◆ Your instructions
Look through the data below. Show each line where the string "label" occurs.

┌─ Data listing

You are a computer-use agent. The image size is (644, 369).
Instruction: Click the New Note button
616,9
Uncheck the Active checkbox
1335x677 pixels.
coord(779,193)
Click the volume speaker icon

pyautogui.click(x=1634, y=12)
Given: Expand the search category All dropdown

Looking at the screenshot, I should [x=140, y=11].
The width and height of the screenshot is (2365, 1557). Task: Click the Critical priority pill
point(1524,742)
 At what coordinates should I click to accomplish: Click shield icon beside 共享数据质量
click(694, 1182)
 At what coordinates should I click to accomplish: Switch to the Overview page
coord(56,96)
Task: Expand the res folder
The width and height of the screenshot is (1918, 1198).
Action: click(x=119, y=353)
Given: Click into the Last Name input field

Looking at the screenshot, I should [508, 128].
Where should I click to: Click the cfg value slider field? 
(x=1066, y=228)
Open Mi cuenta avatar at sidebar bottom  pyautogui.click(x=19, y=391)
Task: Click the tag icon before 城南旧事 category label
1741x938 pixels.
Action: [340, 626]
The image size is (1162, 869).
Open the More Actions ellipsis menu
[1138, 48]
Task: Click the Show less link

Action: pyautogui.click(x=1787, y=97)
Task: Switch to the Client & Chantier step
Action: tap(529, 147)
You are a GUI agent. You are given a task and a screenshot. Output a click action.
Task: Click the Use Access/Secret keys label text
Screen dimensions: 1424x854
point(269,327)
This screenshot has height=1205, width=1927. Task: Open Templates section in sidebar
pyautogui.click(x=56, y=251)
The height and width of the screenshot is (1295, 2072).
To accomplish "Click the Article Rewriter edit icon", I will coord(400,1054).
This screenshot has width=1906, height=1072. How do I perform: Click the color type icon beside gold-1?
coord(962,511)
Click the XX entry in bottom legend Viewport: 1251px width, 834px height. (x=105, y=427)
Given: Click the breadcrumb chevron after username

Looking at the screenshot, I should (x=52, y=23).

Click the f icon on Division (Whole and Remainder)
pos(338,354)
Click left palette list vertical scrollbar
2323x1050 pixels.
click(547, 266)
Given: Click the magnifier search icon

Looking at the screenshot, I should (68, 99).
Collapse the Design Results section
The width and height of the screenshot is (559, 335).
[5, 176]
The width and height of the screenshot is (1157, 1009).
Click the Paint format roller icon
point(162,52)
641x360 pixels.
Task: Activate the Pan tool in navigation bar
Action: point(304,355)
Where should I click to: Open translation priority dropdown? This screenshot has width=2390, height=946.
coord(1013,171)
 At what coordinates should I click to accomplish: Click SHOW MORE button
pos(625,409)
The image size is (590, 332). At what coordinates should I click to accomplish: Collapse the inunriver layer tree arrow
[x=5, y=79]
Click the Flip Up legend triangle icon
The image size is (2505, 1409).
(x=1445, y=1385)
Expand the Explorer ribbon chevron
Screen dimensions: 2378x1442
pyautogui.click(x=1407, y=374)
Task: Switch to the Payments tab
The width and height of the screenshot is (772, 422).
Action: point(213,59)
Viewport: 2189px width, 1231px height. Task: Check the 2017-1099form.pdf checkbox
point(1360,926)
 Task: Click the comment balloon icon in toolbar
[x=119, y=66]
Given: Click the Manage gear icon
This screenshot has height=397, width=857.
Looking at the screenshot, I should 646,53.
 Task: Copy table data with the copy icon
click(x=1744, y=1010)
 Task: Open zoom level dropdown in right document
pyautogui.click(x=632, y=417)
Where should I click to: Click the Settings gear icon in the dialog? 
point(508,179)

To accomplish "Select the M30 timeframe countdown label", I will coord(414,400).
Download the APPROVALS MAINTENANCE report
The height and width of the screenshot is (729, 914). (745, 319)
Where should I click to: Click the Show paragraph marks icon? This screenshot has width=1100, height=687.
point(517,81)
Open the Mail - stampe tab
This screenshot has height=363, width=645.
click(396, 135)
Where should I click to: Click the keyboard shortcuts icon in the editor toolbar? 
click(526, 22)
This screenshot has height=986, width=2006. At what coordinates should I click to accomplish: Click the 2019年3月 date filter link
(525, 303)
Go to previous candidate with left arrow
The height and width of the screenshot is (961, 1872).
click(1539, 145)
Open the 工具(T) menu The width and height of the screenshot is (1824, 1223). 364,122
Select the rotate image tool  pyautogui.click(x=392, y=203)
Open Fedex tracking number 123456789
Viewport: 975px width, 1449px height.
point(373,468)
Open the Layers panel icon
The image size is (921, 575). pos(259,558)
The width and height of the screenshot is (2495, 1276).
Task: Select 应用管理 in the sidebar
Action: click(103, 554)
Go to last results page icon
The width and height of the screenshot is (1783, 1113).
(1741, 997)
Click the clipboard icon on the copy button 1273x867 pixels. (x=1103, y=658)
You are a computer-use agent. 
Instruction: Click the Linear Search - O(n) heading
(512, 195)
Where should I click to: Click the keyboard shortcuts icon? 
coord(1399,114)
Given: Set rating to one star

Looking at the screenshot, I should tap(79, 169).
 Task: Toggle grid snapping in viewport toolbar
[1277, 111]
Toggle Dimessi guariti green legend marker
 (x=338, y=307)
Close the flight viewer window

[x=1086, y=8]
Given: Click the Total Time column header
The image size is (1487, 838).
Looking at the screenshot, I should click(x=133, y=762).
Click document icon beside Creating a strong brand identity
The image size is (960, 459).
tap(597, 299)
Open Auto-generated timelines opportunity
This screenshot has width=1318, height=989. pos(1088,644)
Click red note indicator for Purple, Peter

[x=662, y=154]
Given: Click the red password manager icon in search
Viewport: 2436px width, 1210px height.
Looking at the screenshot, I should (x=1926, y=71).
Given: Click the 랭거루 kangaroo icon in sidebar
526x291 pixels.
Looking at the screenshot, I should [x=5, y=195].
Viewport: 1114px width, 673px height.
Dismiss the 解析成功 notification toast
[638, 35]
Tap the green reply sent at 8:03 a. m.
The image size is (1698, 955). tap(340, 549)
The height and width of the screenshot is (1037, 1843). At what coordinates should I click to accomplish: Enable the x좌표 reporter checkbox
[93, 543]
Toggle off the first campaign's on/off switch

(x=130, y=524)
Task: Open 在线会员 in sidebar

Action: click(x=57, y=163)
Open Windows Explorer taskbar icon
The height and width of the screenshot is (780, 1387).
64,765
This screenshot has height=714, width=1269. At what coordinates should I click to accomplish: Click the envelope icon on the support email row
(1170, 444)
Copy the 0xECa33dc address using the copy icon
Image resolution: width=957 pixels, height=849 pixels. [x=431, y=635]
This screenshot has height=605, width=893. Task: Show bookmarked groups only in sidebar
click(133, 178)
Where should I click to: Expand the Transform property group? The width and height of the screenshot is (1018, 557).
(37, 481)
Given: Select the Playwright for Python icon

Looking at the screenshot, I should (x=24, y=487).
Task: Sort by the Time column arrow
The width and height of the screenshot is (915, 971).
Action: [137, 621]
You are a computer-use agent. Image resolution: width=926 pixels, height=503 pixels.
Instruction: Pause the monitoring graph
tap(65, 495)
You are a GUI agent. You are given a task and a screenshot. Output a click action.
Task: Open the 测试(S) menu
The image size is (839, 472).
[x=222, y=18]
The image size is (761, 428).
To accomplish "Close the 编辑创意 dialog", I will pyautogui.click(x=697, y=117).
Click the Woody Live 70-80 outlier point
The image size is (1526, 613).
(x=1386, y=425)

└─

◆ Final answer
Task: Click the tag icon before 城南旧事 category label
Task: Click the Use Access/Secret keys label text
To accomplish "Select the M30 timeframe countdown label", I will coord(414,400).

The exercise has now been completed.